Introduction: The etiology of Chiari malformation type I (CM1) as well as other anomalies associated with CM1 remains poorly defined. We have noted the presence of elevated CSF pressures with small ventricles, consistent with the pseudotumor cerebri (PTC) syndrome in a group of CM1 patients that did not respond over the long term to posterior fossa decompression. In order to better understand this association, we reviewed a series of CM1 patients treated by posterior fossa decompression to define the prevalence and nature of post-Chiari PTC.
Methods: We performed a retrospective chart review of 192 patients diagnosed with CM1 and treated by posterior fossa decompression. Patients who failed to respond to surgery were evaluated by CINE MR flow studies to assess presence of CSF flow at the foramen magnum and then by lumbar puncture if flow was present. The diagnosis of Chiari PTC was defined by recurrence of Chiari-like symptoms after decompression, elevated lumbar CSF pressure in the absence of ventriculomegaly, and transient resolution of symptoms with large volume lumbar CSF drainage.
Results: Thirty-six of 192 patients did not improve with surgical decompression. Fifteen of 36 operative CM1 patients (41.6%) were found to have Chiari PTC. The most frequent symptoms of CM1/PTC patients were head pain, body aches, and balance difficulties. Three patients also experienced visual complaints. The mean maximum lumbar CSF pressure documented in this cohort was 26 cm of water in adults and 25.3 in children. All patients received treatment for the CM1/PTC that culminated with CSF shunt placement in 14/15. Seven of 9 pediatric patients had significant symptom resolution while 6/6 adult patients remained variably symptomatic.
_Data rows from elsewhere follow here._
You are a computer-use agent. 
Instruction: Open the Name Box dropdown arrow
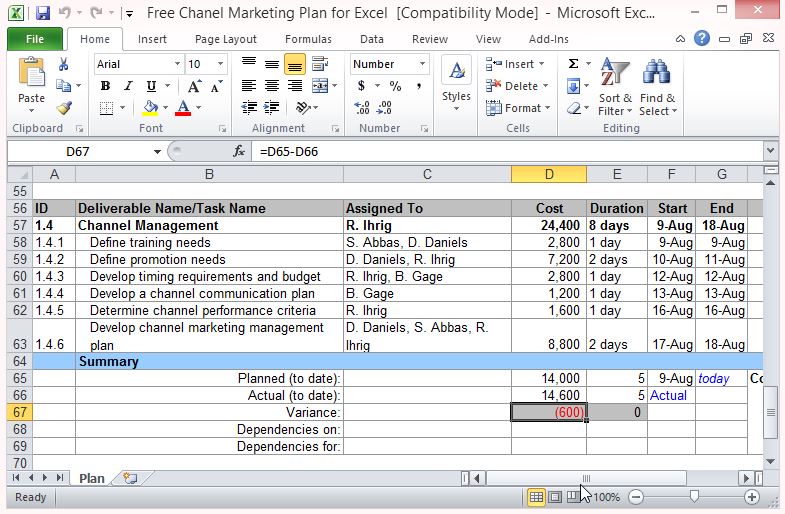tap(157, 151)
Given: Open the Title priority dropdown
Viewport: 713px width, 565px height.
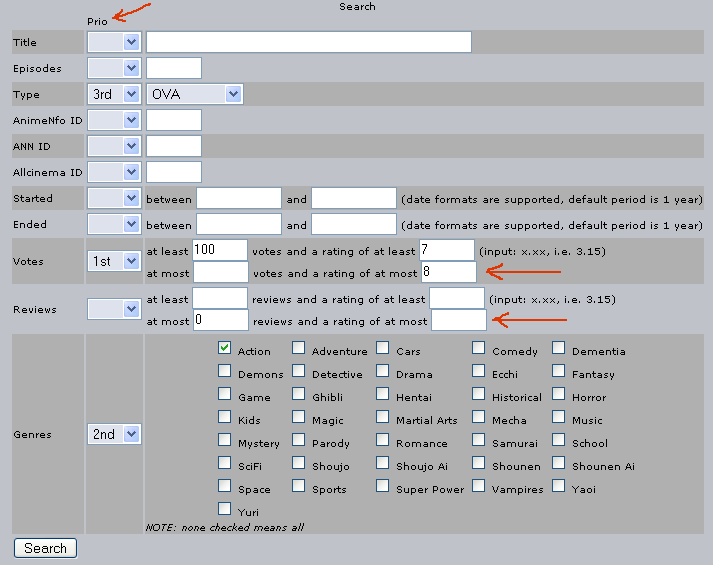Looking at the screenshot, I should 114,42.
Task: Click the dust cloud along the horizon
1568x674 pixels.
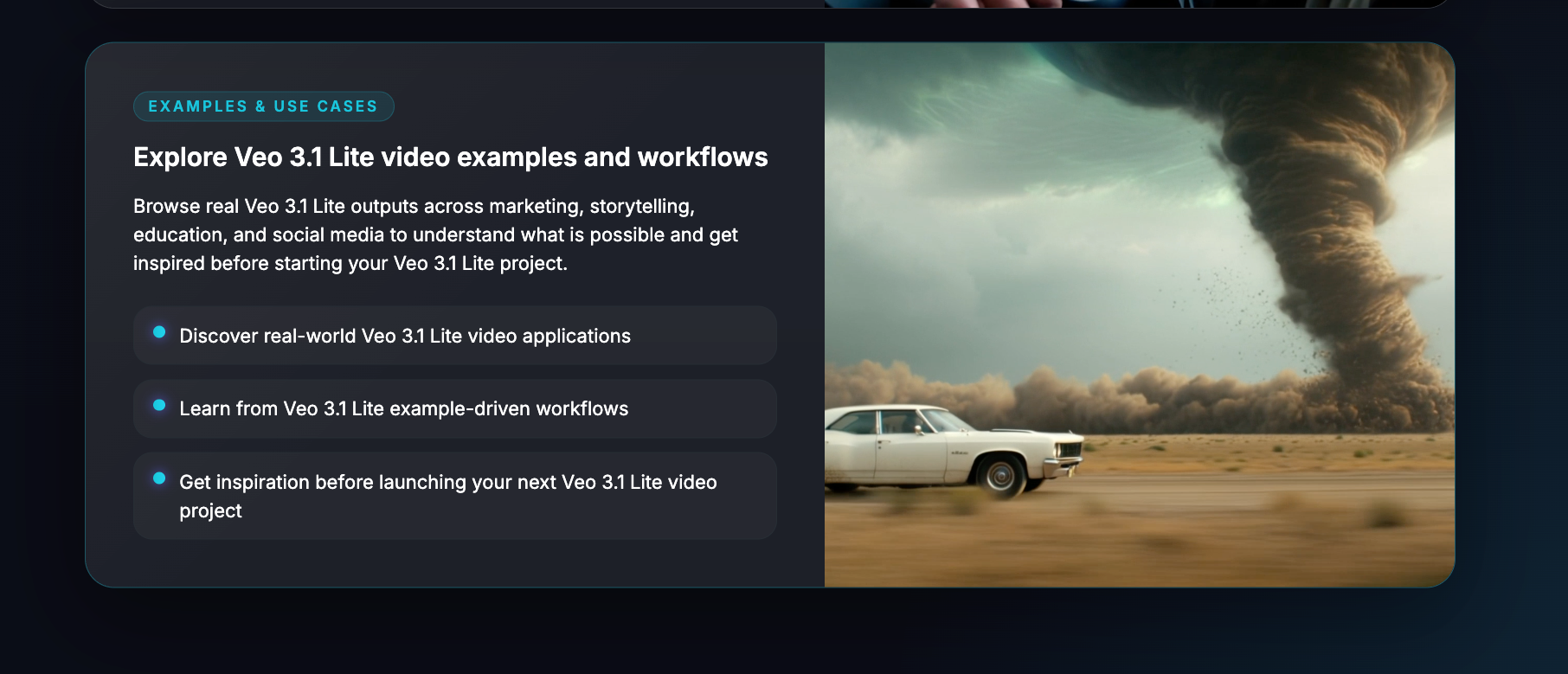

Conclusion: CM1 and PTC co-exist in a surprising percentage of failed operative CM1 patients and present with a syndrome that is difficult to treat. The etiology of this association after Chiari decompression is unclear, though perhaps posterior fossa surgery in the setting of abnormal anatomy and potentially anomalous CSF flow dynamics contributes to CSF malabsorption and resultant or coexistant PTC.